Swart contou pela primeira vez à Velo sobre o projeto de dados da equipe no início de 2024. Doze meses e uma tripla coroa de Pogačar depois, Swart acredita que sua equipe e seus parceiros estão à beira de uma grande descoberta.

“As capacidades [da inteligência artificial] são incríveis. É para onde estamos caminhando no momento”, disse Swart. “Está em processo de ser transformador. Então, temos que descobrir como melhor utilizar essa tecnologia e onde obter os benefícios. Essa é uma área muito importante em que estamos trabalhando.”

Uma realidade alternativa para Pogačar governar

Swart deu algumas dicas sobre o que está por vir para Pogi e Co.

A equipe tem experimentado com instalações de realidade alternativa fornecidas por seu parceiro Analog – uma iniciativa de IA com sede em Abu Dhabi que “está criando soluções de inteligência artificial centradas nas necessidades humanas, estreitando efetivamente a lacuna entre potencial e realidade.”

Os ciclistas usaram headsets 3D para assistir a simulações de corrida interligadas que revelam insights que de outra forma seriam invisíveis do carro do diretor ou dos gráficos de desempenho dentro do TrainingPeaks.

“Eles trouxeram um perfil 3D de uma das etapas do Tour”, explicou Swart. “E então pudemos pedir ao ‘Ana’ para nos mostrar como a corrida se desenrolou usando pequenos ciclistas em miniatura.

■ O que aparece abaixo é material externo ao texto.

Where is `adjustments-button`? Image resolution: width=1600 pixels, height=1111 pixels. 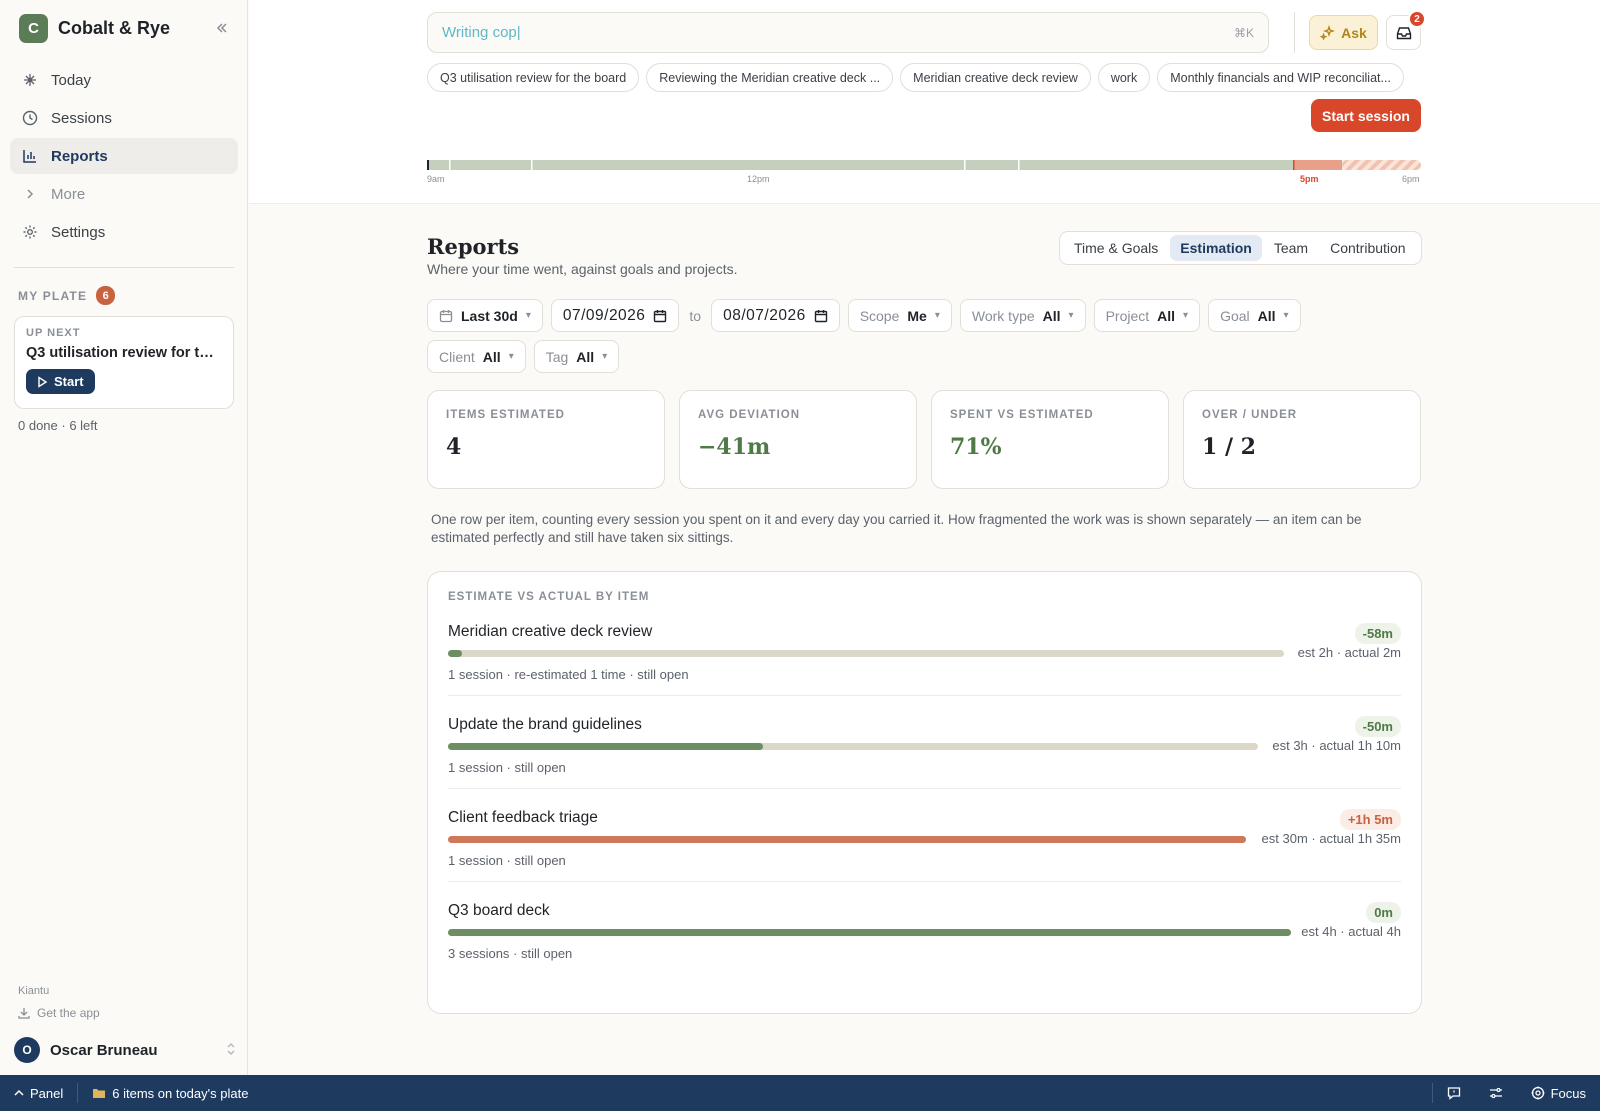
adjustments-button is located at coordinates (1496, 1093).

“Ele poderia nos contar histórias-chave, particularmente focando em Tadej e nos dados que tem sobre ele. ‘Ana’ poderia nos mostrar como foi o desempenho dele e como isso se desenrolou na corrida. Então você obtém uma narrativa. Isso começa a dar insights que você não necessariamente percebeu em outro lugar”, disse ele.

“E posso fazer isso em questão de um minuto, em qualquer idioma do mundo.”

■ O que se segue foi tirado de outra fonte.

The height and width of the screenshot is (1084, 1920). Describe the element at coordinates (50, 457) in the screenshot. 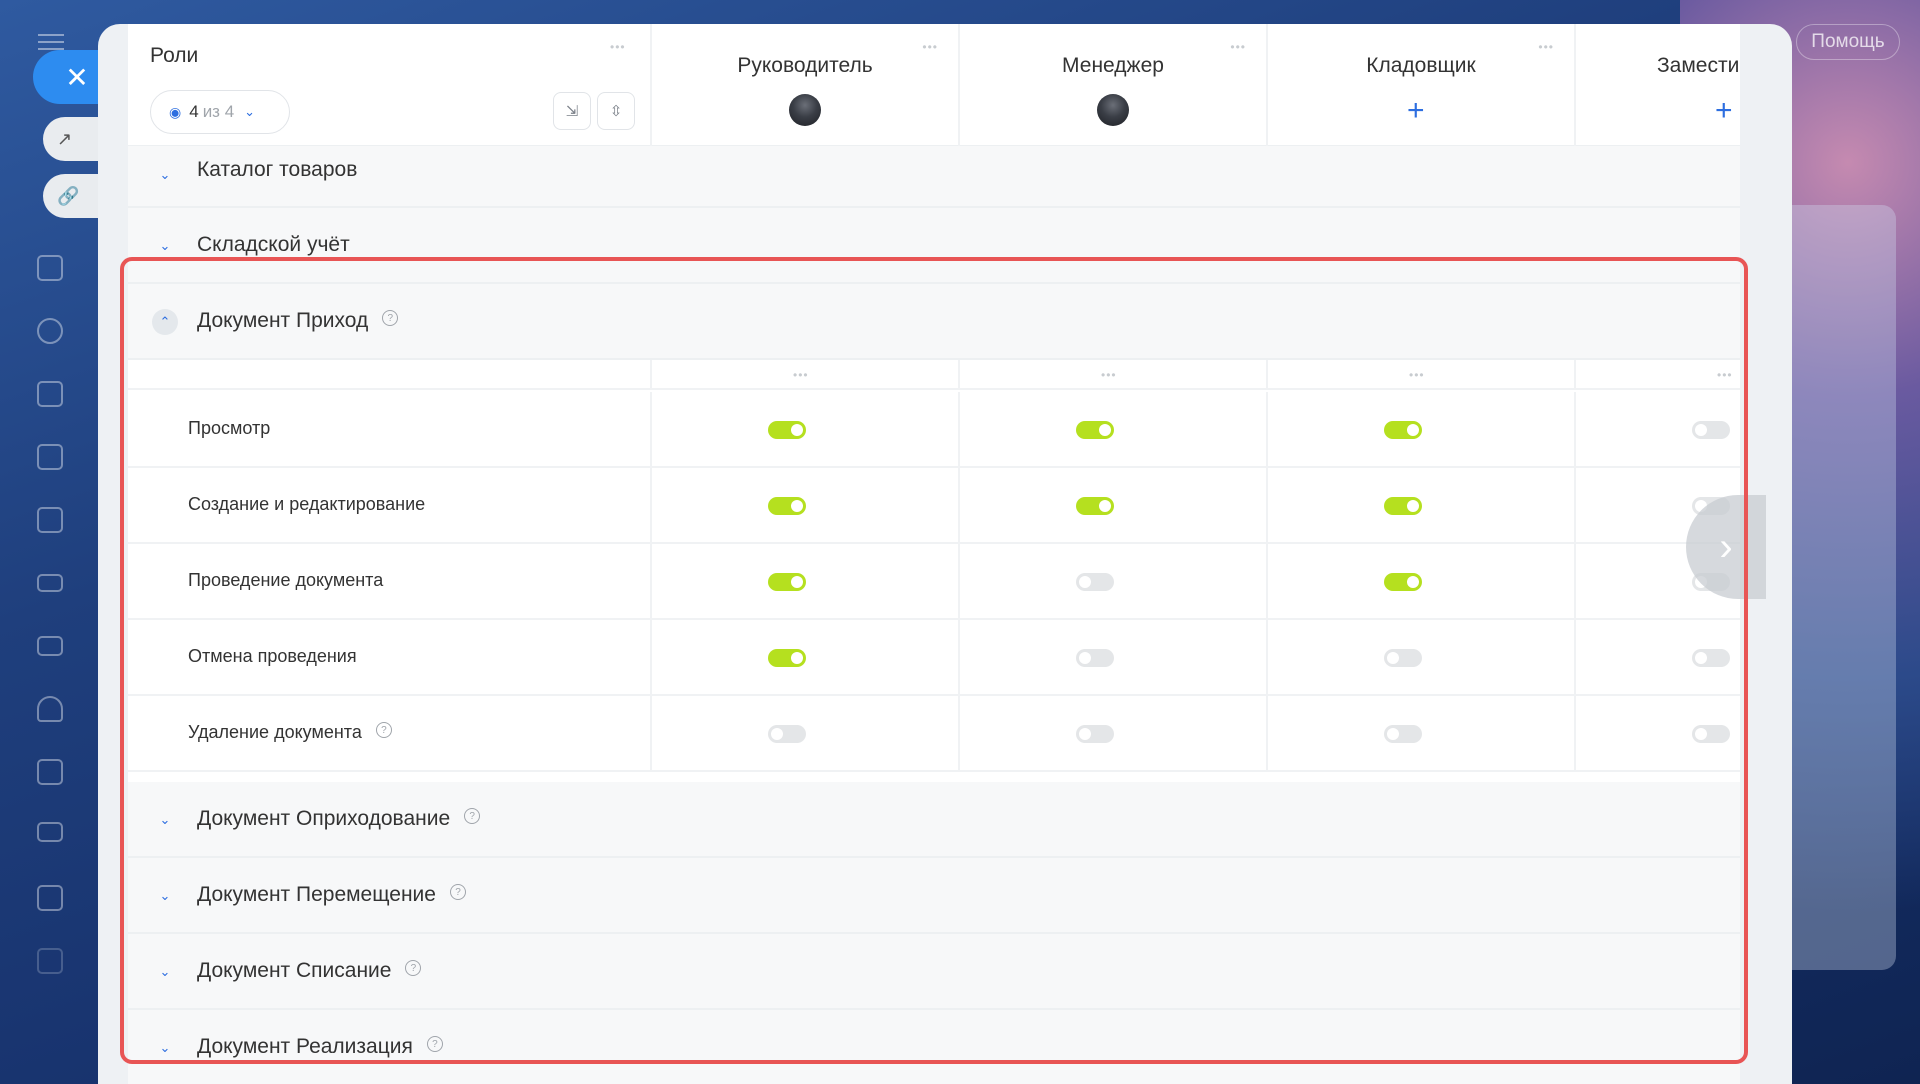

I see `document-icon` at that location.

‘É um elemento em que todos têm que tentar investir’

Os rivais da super equipe da UAE Emirates, Red Bull-Bora-Hansgrohe e Visma-Lease a Bike, confirmaram à Velo que não têm nenhum programa de inteligência artificial sofisticado em andamento.

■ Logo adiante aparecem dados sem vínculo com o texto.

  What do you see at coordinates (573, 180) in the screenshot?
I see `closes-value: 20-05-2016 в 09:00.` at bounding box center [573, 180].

As equipes de Roglič, Vingegaard e Remco Evenepoel podem precisar desenvolver suas próprias versões do “Ana”, rapidamente.

A equipe número 1 do mundo, UAE Emirates, obteve uma vantagem inicial com sua tecnologia “transformadora”.

“Isso é algo em que, no futuro, as equipes têm que investir mais dinheiro”, disse Swart. “Acho que é um elemento em que todos têm que tentar investir.”

Swart brincou que sua solução de inteligência artificial não pode decifrar o Milan-San Remo para Pogačar.

Mas quem sabe, pode fazer isso em breve.

“As respostas mais interessantes da IA? Acho que descobriremos isso no futuro”, disse Swart.